BEGIN PROVIDED MATERIAL

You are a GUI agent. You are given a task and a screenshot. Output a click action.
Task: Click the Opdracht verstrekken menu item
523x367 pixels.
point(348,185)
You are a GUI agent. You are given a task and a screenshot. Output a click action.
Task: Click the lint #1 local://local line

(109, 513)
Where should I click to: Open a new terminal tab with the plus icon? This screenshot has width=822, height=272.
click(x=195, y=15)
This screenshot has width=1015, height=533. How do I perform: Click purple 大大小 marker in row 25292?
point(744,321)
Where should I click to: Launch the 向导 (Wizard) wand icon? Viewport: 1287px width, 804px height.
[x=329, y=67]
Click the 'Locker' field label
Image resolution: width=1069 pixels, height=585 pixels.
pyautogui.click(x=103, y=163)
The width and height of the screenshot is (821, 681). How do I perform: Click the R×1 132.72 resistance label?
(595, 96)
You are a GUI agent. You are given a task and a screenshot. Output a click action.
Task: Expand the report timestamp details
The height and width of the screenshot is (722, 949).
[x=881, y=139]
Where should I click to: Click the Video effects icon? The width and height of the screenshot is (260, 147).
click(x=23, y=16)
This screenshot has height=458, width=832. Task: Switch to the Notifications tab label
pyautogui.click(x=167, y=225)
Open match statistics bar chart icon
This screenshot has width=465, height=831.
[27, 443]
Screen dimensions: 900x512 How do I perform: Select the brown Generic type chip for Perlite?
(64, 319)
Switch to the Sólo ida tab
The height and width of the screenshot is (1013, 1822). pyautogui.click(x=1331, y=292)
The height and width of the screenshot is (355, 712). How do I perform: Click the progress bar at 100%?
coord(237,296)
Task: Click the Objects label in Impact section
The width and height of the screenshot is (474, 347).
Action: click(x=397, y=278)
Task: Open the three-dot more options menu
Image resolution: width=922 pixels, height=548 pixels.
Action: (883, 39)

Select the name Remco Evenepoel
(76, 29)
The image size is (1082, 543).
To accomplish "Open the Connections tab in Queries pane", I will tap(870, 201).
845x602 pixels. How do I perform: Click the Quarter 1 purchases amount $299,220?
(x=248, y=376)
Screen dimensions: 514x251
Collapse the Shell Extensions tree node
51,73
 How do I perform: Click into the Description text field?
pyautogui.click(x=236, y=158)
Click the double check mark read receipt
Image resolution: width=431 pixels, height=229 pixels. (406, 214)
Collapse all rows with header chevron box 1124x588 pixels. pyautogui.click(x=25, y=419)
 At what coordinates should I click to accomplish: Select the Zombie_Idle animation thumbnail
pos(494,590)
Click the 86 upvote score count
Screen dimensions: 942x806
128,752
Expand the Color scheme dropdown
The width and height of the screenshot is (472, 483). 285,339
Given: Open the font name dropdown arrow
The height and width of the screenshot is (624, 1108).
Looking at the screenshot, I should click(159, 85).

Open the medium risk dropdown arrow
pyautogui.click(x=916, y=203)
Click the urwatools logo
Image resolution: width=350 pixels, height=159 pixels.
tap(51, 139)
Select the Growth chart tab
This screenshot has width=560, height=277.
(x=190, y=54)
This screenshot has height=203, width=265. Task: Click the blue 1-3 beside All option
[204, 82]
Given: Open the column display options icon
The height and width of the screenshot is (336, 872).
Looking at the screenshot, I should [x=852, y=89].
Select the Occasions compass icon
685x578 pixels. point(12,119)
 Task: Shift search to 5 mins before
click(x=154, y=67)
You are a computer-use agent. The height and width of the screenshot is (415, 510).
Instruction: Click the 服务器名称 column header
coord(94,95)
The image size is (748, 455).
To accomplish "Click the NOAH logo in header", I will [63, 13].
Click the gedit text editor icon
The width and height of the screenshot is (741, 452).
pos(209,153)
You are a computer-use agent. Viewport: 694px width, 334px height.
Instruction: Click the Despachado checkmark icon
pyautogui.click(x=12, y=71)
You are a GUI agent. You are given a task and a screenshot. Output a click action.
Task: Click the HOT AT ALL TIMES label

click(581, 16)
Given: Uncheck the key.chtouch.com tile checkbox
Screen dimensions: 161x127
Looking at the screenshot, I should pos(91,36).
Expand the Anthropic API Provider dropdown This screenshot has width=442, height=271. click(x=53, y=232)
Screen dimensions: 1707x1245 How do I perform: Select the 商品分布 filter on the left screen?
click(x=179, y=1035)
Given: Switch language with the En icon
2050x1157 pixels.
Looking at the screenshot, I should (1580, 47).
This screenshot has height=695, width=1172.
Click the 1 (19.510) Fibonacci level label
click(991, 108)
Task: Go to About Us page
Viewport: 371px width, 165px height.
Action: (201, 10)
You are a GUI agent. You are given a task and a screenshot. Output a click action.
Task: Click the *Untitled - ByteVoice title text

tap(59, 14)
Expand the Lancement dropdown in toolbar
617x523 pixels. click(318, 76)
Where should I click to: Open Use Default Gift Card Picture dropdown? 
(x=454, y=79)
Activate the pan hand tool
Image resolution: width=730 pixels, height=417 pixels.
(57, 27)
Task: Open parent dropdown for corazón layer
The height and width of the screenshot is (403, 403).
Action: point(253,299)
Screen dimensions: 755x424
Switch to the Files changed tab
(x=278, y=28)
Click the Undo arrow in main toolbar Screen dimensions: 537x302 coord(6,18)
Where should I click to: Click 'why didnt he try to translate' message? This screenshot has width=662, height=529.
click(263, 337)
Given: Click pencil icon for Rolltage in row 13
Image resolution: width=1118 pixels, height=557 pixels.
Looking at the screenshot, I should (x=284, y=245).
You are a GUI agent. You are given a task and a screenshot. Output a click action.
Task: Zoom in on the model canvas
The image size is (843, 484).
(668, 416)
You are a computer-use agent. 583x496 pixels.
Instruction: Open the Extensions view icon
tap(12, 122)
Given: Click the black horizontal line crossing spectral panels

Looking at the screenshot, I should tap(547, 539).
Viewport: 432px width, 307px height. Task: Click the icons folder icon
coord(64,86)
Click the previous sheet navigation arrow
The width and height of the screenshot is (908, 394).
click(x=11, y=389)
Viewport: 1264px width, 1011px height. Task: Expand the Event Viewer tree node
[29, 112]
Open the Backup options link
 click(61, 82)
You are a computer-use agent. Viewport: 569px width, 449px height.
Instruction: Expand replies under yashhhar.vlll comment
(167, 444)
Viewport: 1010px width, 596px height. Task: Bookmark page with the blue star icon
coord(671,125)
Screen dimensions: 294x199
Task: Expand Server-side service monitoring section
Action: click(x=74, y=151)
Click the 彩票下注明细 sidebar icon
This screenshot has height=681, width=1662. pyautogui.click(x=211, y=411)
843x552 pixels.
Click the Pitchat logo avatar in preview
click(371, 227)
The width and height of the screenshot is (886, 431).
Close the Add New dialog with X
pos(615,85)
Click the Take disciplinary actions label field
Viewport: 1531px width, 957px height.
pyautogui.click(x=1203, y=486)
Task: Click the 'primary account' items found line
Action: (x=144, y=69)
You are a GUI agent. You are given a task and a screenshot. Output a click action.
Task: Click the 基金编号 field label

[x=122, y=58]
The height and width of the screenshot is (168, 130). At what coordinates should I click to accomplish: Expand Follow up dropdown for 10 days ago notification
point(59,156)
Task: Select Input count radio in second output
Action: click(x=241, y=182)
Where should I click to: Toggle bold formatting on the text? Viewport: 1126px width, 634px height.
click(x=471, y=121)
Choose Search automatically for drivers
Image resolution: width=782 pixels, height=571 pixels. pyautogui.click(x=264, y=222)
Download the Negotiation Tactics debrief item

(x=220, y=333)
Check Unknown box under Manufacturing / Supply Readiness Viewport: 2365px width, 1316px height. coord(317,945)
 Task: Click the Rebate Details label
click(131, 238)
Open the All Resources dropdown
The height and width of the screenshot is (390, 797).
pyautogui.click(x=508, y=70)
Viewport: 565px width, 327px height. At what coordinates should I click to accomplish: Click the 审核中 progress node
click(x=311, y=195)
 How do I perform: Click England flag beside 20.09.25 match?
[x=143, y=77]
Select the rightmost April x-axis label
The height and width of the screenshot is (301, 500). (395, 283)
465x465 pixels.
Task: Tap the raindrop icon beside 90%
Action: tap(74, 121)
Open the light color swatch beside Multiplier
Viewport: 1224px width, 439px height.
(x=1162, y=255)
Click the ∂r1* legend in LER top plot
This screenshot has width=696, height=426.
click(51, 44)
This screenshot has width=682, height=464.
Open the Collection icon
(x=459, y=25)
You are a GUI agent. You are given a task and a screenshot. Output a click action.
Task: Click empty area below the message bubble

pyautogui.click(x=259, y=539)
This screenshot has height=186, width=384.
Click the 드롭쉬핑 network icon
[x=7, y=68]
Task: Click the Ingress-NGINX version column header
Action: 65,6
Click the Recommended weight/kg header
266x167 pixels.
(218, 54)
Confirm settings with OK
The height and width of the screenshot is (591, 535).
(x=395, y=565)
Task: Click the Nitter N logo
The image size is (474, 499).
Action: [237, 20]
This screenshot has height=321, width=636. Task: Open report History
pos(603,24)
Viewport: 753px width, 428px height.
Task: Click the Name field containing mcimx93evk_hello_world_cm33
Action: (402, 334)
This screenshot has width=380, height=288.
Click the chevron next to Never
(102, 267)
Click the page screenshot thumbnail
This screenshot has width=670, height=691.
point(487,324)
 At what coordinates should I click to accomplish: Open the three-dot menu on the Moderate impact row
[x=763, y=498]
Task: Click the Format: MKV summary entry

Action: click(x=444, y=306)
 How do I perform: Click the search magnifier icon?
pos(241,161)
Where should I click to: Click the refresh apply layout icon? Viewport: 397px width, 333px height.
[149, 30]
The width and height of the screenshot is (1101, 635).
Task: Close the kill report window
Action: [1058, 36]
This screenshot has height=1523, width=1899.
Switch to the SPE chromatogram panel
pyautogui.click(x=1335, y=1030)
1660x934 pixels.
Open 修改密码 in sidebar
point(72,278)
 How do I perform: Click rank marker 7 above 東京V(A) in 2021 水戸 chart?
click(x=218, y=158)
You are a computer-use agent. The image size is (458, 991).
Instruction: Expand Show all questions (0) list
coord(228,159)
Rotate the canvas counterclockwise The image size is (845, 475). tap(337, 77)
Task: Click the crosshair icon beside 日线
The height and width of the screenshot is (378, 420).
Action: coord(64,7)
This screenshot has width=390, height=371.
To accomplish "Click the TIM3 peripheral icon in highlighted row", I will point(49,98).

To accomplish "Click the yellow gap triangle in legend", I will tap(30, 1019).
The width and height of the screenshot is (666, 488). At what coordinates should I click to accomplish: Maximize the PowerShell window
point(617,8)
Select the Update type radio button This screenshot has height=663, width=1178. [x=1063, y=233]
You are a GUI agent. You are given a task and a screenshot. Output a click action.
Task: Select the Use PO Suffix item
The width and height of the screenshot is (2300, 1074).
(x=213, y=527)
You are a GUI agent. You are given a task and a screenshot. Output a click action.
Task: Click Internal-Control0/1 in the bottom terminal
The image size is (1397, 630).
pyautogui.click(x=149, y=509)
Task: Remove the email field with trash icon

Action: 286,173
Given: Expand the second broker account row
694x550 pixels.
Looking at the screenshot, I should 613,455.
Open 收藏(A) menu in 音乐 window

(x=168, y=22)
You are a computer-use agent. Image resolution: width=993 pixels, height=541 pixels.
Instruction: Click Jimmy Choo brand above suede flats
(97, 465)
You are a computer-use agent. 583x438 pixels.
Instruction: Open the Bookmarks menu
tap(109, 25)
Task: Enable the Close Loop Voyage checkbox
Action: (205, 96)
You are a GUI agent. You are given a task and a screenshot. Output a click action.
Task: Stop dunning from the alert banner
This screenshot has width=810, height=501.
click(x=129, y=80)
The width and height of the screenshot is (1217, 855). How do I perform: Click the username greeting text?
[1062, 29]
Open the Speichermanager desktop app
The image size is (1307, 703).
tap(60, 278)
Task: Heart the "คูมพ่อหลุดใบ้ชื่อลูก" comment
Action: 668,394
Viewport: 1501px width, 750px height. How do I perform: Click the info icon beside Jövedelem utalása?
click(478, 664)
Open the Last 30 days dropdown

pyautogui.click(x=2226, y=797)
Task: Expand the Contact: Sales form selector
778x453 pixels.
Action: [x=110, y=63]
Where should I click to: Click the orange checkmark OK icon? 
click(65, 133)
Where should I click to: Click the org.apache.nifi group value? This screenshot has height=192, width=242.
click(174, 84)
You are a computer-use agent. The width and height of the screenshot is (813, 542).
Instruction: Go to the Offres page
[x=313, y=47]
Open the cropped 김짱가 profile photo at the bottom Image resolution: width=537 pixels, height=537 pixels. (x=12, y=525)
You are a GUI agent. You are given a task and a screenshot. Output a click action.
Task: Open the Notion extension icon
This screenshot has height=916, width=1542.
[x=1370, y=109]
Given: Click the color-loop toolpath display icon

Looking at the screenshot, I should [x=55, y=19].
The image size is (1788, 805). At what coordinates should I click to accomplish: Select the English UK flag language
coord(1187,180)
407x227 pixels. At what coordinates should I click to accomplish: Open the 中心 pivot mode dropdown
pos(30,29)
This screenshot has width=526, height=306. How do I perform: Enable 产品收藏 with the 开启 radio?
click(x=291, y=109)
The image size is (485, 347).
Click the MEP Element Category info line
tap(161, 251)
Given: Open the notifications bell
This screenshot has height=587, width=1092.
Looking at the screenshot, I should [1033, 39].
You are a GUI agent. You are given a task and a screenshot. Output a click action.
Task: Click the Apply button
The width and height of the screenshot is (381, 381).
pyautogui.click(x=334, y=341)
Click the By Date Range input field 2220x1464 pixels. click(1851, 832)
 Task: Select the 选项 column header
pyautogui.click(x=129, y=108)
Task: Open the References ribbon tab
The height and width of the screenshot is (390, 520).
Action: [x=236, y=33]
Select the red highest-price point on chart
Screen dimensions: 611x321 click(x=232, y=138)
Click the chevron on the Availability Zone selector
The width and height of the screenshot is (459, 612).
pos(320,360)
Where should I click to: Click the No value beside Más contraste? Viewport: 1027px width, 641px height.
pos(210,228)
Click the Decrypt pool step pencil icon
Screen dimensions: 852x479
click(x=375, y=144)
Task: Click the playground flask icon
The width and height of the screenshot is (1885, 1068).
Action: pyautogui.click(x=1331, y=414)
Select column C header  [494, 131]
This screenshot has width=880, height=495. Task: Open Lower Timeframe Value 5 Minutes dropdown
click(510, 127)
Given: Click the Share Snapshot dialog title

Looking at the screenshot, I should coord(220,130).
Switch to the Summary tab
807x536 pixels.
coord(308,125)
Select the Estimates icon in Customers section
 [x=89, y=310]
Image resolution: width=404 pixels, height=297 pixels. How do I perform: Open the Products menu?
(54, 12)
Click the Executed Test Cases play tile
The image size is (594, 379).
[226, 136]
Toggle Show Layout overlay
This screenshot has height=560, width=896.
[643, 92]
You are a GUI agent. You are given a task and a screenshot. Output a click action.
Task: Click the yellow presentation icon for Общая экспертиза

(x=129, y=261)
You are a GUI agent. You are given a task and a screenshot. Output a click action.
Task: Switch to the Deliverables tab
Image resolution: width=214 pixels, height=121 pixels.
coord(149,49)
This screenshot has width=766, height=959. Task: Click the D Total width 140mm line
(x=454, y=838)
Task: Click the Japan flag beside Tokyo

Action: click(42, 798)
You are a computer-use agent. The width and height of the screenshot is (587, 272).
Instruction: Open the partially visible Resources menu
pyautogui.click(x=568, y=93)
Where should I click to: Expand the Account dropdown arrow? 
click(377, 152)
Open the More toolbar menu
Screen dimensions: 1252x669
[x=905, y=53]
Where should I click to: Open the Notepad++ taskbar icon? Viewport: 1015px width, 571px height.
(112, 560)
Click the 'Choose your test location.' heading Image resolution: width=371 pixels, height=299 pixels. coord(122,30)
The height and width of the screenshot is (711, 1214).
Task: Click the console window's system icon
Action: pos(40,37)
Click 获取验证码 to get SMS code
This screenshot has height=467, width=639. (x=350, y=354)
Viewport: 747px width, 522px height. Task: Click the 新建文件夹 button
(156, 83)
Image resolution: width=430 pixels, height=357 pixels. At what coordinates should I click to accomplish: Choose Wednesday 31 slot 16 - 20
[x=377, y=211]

END PROVIDED MATERIAL

- [TASK] Retype the stretch from the start of the items through the line that contains "point(348,185)".

- [COMPLETE RESPONSE]
You are a GUI agent. You are given a task and a screenshot. Output a click action.
Task: Click the Opdracht verstrekken menu item
523x367 pixels.
point(348,185)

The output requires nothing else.